▶ _TASK TO COMPLETE_:
Print only the lines from the one with "Task: Click the notification count badge" through the end of the data, exactly, and please omit pictures.

▶ _EXTRACTED RECORDS_:
========================================================================

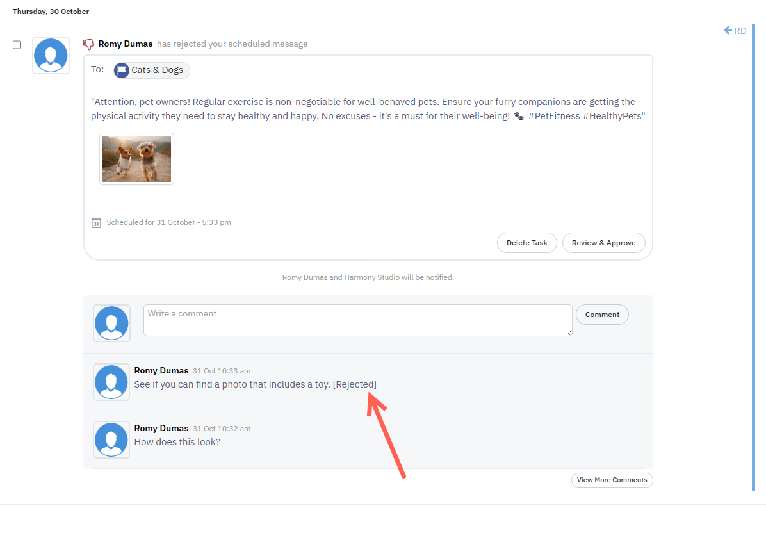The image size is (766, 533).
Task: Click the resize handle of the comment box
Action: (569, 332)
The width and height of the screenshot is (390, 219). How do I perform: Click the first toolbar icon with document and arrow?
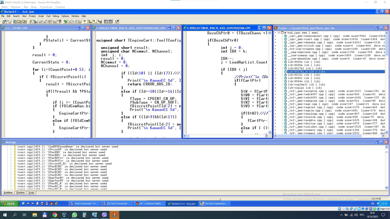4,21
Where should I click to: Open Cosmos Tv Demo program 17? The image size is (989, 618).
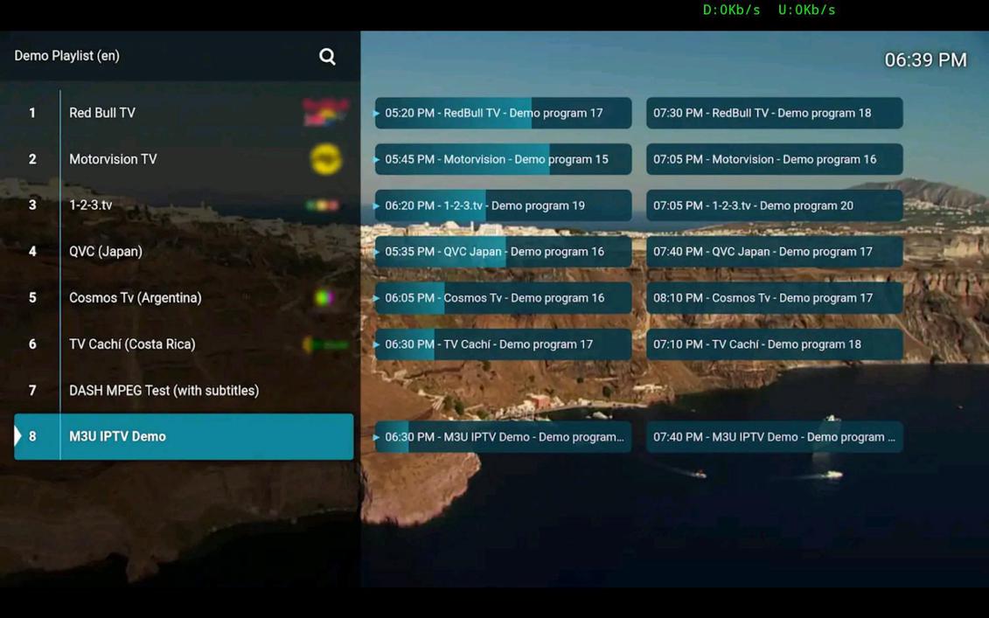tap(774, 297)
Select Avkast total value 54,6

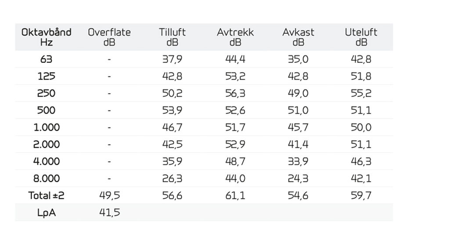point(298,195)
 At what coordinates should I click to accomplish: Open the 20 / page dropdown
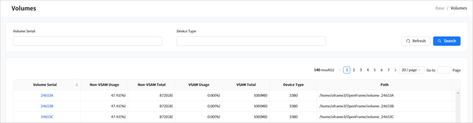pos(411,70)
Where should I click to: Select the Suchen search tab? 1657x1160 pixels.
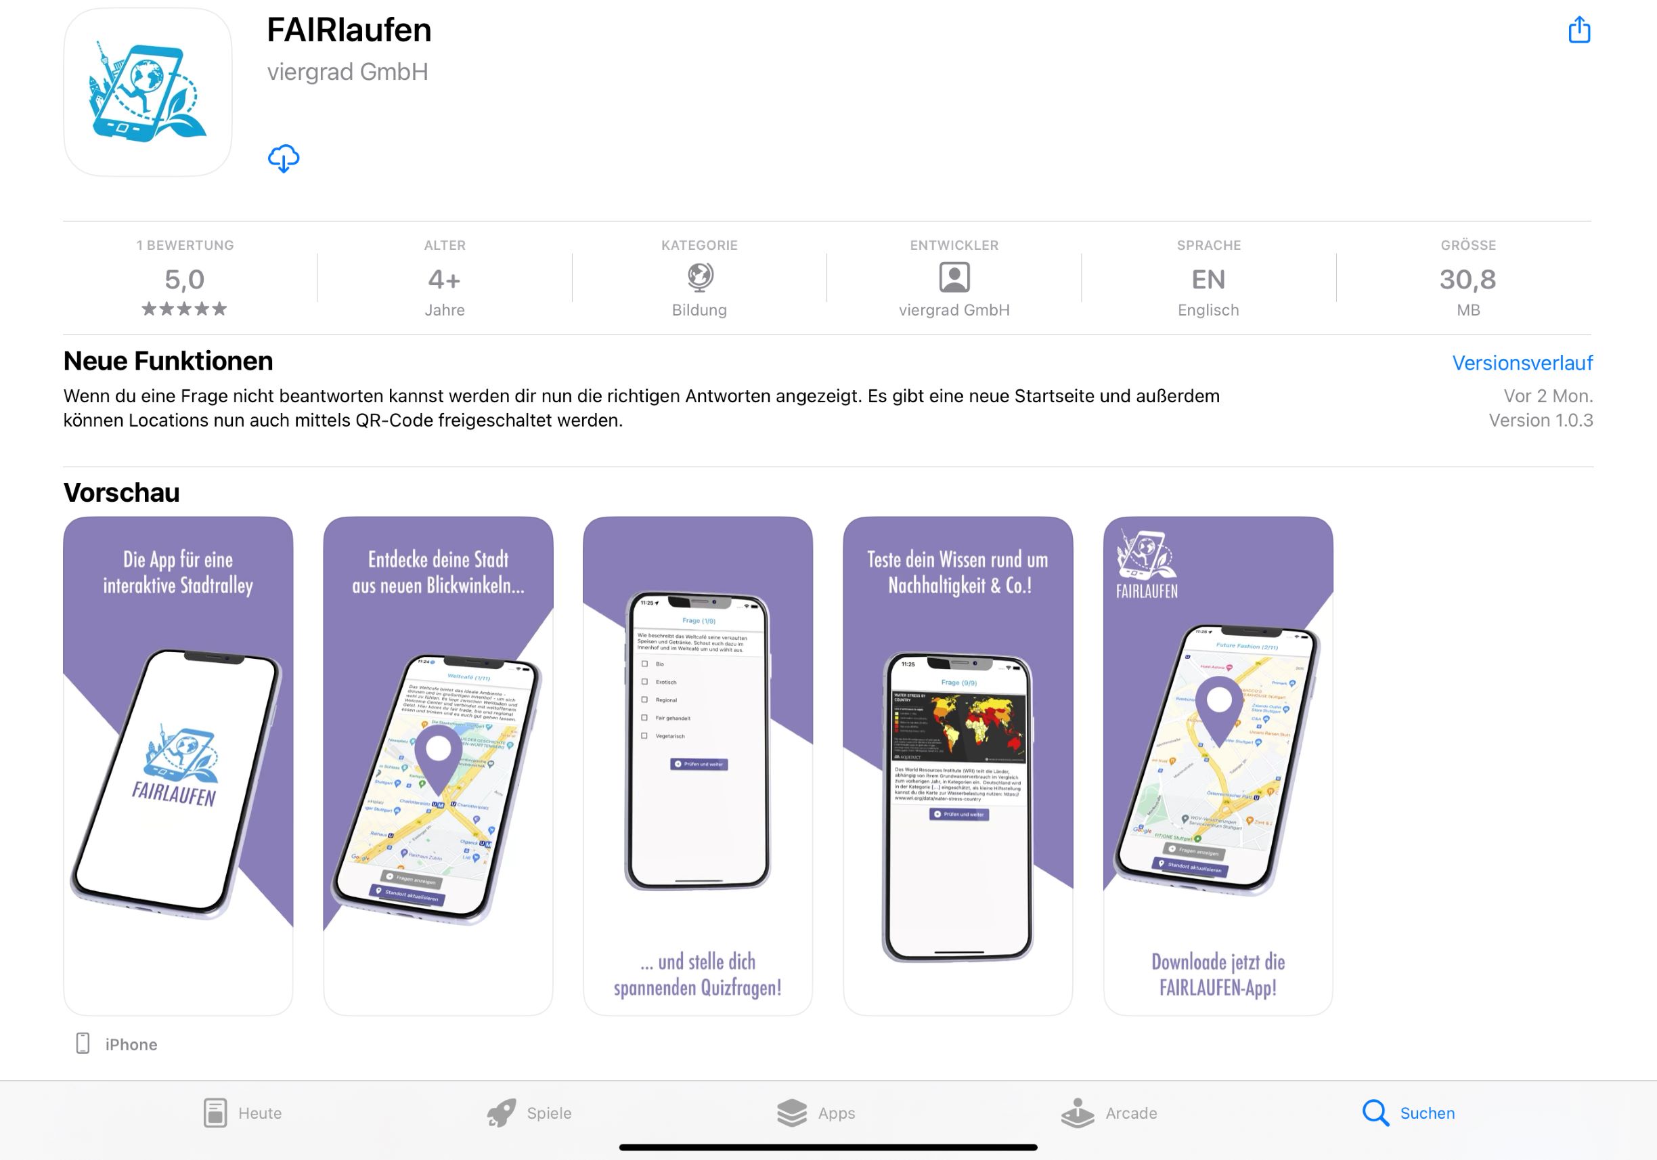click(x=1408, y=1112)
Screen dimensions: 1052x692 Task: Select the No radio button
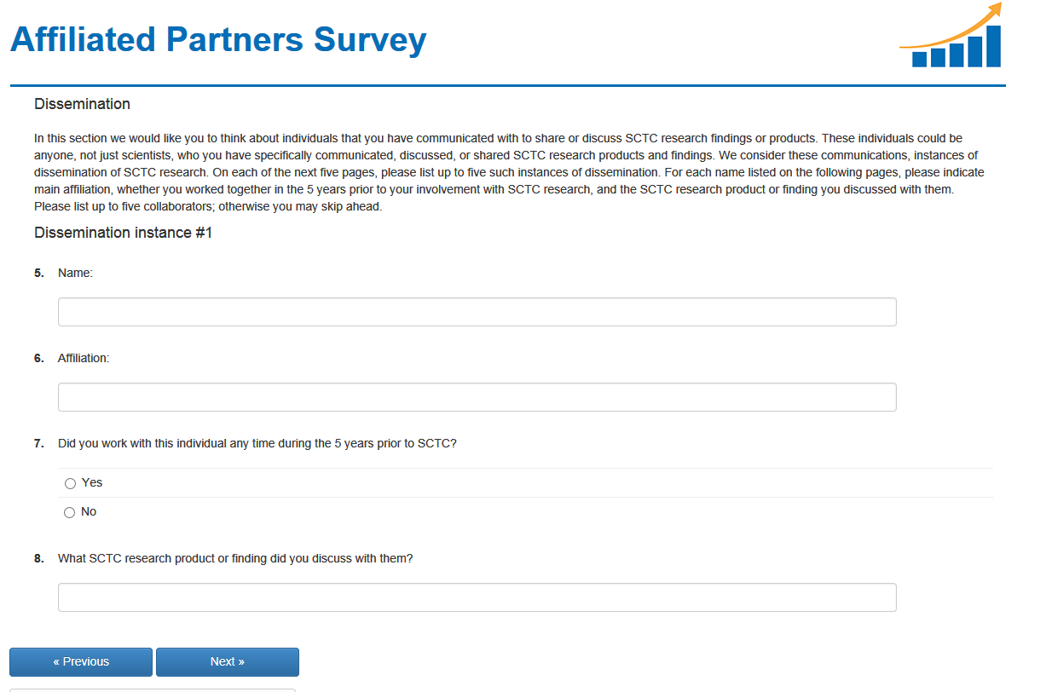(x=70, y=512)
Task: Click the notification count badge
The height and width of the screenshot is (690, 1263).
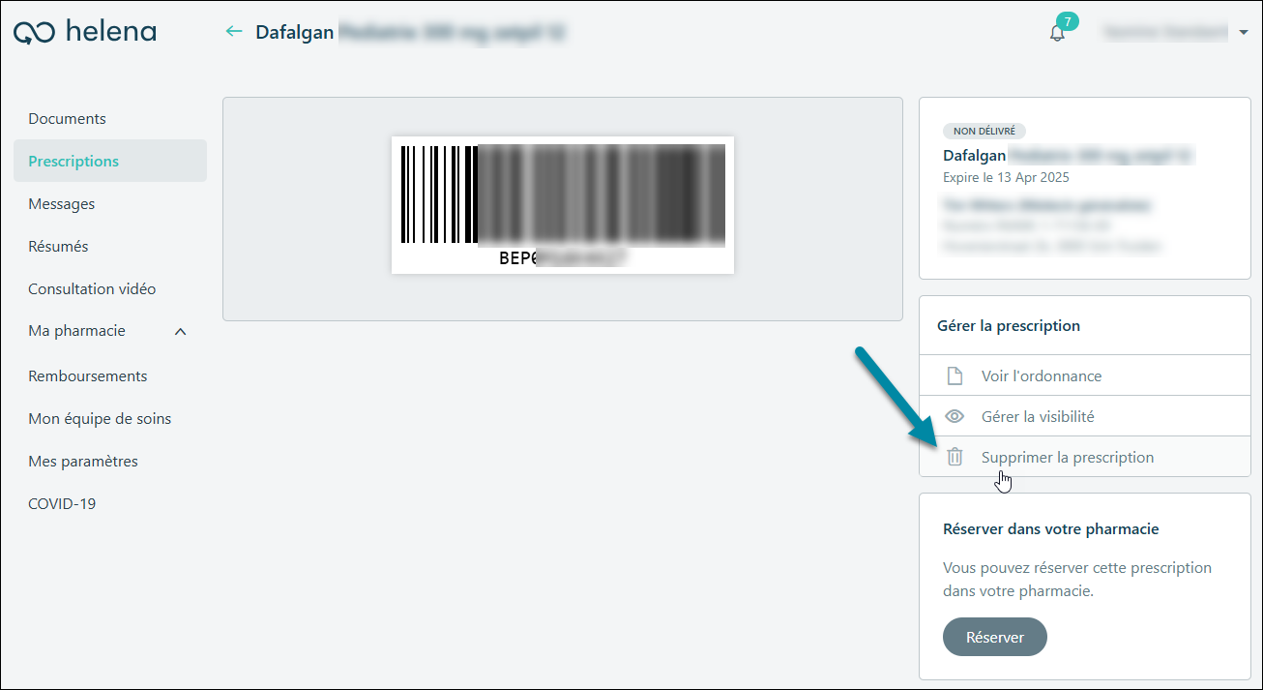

========================================================================

▶ _RESULT FOR THIS EXERCISE_:
Task: Click the notification count badge
The height and width of the screenshot is (690, 1263).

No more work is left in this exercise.